Ciudad de México, 18 jul (EFE).- Investigadores de la Universidad Nacional Autónoma de México han demostrado que los residuos del nopal, como espinas y bordes descartados durante el procesamiento, pueden transformarse en un fertilizante orgánico efectivo mediante digestión anaerobia. Este enfoque, probado en zonas de cultivo de Milpa Alta, incrementa hasta un 20 % la biomasa de los cultivos y contribuye a restaurar funciones biológicas en suelos afectados por el uso prolongado de agroquímicos.
La iniciativa, desarrollada entre 2018 y 2020 con financiamiento de la Secretaría de Educación, Ciencia, Tecnología e Innovación de la Ciudad de México, se centra en el manejo sostenible de suelos volcánicos en la porción sur de la cuenca de México. El objetivo principal es fortalecer la producción alimentaria, facilitar la recarga de acuíferos y reducir emisiones asociadas al cambio climático, al tiempo que se apoya a los agricultores locales que dependen de cultivos de temporal.

Resultados en campo y comparación con métodos tradicionales
Las pruebas realizadas en cultivos de avena forrajera en Milpa Alta revelaron mejoras concretas desde el primer ciclo agrícola. Además del aumento en biomasa, la maduración de las plantas se adelantó hasta en un mes, lo que representa una ventaja operativa para los productores al reducir tiempos de espera y posibles riesgos climáticos. Estos datos contrastan con los resultados de la fertilización sintética convencional, que en suelos volcánicos de la zona muestra menor eficiencia a largo plazo debido a la acumulación de sales y la pérdida de materia orgánica.
El equipo liderado por Bruno Chávez Vergara, del Instituto de Geología de la UNAM, ha documentado que el digestato resultante del proceso anaerobio retiene nutrientes esenciales y mejora la estructura del suelo sin los efectos secundarios asociados a los fertilizantes químicos.

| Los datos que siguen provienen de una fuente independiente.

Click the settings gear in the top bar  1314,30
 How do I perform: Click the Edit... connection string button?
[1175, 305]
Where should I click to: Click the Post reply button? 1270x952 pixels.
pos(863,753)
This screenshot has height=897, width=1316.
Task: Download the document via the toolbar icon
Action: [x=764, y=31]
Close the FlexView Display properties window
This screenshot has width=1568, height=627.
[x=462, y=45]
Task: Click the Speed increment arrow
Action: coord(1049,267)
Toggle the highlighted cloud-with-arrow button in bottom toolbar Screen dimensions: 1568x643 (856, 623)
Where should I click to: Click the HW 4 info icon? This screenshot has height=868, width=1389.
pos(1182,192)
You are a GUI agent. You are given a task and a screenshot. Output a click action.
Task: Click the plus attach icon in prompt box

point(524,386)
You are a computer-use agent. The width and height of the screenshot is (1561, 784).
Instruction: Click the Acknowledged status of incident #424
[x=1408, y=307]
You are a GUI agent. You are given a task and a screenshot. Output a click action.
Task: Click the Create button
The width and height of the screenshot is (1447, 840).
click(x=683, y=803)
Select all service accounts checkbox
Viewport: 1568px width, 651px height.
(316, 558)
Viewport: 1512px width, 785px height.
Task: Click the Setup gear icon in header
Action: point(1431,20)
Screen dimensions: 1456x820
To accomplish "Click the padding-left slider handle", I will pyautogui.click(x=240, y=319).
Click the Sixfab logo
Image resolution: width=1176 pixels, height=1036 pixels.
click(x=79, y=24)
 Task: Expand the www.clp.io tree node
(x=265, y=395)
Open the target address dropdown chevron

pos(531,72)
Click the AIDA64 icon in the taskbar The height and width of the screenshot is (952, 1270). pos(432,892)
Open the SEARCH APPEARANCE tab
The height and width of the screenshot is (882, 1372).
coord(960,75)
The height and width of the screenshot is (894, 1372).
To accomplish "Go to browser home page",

Esta transición gradual hacia insumos orgánicos se perfila como una estrategia viable para agricultores de ladera, donde la mecanización resulta limitada por la pendiente y el riesgo de erosión.
Colaboración con productores y manejo de residuos
La empresa Sustentabilidad en Energía y Medio Ambiente (Suema) opera una planta de procesamiento en convenio con la alcaldía de Milpa Alta, donde se gestionan los desechos del nopal que representan entre el 15 y el 20 % de la producción total. Estos materiales, antes destinados a compostas urbanas o rellenos sanitarios, ahora se revalorizan para generar energía eléctrica que abastece el centro de acopio y, simultáneamente, producen el digestato utilizado como enmienda.
Los agricultores de Milpa Alta, que cultivan cerca de 4.500 hectáreas y suministran más del 90 % del nopal que consume la capital, participan directamente en la recolección de residuos. Esta integración reduce costos de disposición y genera un flujo económico adicional al vender el fertilizante derivado, fortaleciendo la rentabilidad de fincas familiares que enfrentan márgenes estrechos por la competencia de productos importados.
Perspectivas de expansión y cultivos adicionales
Tras los resultados iniciales, los investigadores planean ampliar las pruebas a otros cultivos como maíz y zanahoria en zonas como Santiago Tulyehualco y Tetelco. El siguiente paso consiste en determinar la dosis mínima rentable que maximice beneficios sin sobrecargar los suelos con exceso de materia orgánica. Este ajuste fino resulta clave para evitar desequilibrios nutricionales que podrían surgir en aplicaciones indiscriminadas.
La experiencia acumulada en Milpa Alta también ofrece un modelo replicable para otras regiones productoras de nopal en México, donde los residuos representan un volumen significativo. La combinación de generación de energía y recuperación de suelos crea un ciclo cerrado que disminuye la dependencia de insumos externos y mejora la resiliencia frente a variaciones climáticas cada vez más frecuentes.
El proyecto subraya la importancia de vincular investigación aplicada con necesidades productivas locales. Al priorizar el aprovechamiento de subproductos, se abre una vía para mitigar el impacto ambiental de la agricultura intensiva sin sacrificar rendimientos, un equilibrio que resulta esencial en contextos de suelos volcánicos frágiles y alta presión demográfica como la Ciudad de México.